Start of PROVIDED ENTRIES

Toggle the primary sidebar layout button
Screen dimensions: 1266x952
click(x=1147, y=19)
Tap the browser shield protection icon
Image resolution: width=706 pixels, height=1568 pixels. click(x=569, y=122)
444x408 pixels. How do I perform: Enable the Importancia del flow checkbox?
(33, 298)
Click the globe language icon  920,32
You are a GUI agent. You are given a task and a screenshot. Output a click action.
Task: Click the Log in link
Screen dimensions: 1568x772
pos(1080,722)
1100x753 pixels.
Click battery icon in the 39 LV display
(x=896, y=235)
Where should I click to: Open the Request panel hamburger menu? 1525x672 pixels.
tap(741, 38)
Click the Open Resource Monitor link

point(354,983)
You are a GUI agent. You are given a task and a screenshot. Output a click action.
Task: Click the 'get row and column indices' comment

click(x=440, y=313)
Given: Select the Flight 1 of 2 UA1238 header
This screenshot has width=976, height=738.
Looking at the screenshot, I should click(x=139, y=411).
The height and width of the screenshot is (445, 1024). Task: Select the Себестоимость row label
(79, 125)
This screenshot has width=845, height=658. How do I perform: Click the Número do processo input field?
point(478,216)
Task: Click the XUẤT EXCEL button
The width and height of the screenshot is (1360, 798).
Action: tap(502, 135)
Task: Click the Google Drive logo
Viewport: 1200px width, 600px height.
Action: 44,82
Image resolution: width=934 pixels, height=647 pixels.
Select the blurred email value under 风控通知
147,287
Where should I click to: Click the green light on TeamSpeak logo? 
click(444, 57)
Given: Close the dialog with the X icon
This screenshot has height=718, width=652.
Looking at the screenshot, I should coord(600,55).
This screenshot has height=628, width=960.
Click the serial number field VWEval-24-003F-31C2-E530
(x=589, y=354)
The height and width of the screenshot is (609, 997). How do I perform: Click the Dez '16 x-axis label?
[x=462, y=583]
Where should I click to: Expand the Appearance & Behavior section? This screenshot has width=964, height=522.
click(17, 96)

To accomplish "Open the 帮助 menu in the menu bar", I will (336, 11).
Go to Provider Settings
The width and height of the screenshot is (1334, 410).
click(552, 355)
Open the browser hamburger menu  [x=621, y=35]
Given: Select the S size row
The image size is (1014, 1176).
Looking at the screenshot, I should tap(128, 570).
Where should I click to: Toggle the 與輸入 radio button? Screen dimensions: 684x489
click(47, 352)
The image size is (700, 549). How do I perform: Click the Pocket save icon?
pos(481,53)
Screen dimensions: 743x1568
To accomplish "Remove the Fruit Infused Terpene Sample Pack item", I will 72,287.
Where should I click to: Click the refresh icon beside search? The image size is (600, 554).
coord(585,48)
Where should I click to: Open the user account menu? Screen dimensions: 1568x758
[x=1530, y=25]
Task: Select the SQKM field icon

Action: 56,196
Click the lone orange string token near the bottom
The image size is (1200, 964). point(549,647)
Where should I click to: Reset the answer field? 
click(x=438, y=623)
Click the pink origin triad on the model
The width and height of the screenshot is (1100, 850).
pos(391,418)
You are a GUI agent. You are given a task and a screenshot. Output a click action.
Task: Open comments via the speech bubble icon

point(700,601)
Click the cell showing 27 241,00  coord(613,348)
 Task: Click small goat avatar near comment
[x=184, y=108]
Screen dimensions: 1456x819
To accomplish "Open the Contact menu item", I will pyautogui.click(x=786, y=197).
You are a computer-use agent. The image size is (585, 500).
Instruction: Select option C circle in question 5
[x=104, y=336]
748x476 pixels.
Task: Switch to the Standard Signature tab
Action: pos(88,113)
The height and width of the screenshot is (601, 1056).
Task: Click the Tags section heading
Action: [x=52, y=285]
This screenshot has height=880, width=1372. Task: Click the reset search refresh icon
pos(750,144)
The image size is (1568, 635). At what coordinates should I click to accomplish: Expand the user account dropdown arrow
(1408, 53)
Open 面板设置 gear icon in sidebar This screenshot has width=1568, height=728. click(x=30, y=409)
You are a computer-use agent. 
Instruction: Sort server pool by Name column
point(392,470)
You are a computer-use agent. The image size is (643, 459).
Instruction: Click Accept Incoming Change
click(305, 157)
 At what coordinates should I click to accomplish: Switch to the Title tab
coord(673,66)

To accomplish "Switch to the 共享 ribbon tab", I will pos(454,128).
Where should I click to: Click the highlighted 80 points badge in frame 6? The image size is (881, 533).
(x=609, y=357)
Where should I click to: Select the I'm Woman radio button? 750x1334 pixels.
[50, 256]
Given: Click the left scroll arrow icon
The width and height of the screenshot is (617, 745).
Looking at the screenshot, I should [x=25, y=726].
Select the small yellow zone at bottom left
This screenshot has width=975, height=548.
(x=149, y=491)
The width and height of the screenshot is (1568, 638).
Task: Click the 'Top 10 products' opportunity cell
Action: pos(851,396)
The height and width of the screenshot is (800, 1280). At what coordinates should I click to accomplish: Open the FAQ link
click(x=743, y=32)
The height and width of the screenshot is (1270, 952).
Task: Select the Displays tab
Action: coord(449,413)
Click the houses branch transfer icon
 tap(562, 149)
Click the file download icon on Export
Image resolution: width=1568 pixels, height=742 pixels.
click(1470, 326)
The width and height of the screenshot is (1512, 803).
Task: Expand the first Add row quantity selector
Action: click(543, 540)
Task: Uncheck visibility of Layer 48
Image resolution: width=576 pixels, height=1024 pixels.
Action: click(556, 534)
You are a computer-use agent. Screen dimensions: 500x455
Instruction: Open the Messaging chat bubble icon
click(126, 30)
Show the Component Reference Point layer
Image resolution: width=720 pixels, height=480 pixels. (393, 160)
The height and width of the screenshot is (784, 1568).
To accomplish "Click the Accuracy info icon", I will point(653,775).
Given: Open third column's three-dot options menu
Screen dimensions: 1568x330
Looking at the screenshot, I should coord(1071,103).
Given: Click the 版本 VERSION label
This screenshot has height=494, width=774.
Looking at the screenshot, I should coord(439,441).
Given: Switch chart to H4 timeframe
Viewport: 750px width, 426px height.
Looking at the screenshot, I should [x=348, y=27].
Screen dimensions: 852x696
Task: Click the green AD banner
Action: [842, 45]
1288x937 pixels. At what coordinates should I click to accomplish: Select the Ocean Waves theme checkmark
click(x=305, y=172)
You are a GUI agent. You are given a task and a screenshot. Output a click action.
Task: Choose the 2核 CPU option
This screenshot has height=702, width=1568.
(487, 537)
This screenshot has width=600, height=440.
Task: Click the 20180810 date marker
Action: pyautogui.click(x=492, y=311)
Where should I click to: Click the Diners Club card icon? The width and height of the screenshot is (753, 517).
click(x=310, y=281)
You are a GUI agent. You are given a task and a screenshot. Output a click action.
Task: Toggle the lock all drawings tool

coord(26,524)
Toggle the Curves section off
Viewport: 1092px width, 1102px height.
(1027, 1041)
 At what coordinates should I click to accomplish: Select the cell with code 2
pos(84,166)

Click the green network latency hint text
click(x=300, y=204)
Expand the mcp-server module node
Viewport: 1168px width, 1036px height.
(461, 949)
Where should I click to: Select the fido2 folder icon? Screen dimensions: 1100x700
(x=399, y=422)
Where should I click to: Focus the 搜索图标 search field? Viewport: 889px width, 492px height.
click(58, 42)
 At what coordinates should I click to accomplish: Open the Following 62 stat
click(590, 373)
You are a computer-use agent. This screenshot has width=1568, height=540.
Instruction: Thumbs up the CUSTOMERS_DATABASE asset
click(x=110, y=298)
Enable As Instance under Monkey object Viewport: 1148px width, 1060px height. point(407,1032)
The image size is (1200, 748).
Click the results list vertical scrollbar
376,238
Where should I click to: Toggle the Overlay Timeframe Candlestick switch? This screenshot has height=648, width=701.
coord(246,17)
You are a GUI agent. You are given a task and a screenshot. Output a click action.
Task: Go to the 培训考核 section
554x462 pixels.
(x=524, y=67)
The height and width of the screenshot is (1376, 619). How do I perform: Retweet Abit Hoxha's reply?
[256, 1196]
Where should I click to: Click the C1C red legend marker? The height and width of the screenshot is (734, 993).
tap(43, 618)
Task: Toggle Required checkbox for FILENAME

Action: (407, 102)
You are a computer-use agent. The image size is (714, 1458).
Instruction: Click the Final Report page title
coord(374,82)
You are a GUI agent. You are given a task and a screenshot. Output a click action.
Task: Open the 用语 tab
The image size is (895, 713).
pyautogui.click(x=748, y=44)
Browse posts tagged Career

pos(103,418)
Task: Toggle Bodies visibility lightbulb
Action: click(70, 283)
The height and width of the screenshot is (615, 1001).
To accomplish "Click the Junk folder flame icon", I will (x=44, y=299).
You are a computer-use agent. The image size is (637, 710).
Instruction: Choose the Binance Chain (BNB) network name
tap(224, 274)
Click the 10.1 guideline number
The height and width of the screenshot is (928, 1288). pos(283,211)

End of PROVIDED ENTRIES

Return, unchanged, the run of lines above that opens with the line containing "Instruction: Sort server pool by Name column" and closes with the line containing "Given: Click the left scroll arrow icon". Include both.

→ FINISHED TASK:
Instruction: Sort server pool by Name column
point(392,470)
You are a computer-use agent. The image size is (643, 459).
Instruction: Click Accept Incoming Change
click(305, 157)
 At what coordinates should I click to accomplish: Switch to the Title tab
coord(673,66)

To accomplish "Switch to the 共享 ribbon tab", I will pos(454,128).
Where should I click to: Click the highlighted 80 points badge in frame 6? The image size is (881, 533).
(x=609, y=357)
Where should I click to: Select the I'm Woman radio button? 750x1334 pixels.
[50, 256]
Given: Click the left scroll arrow icon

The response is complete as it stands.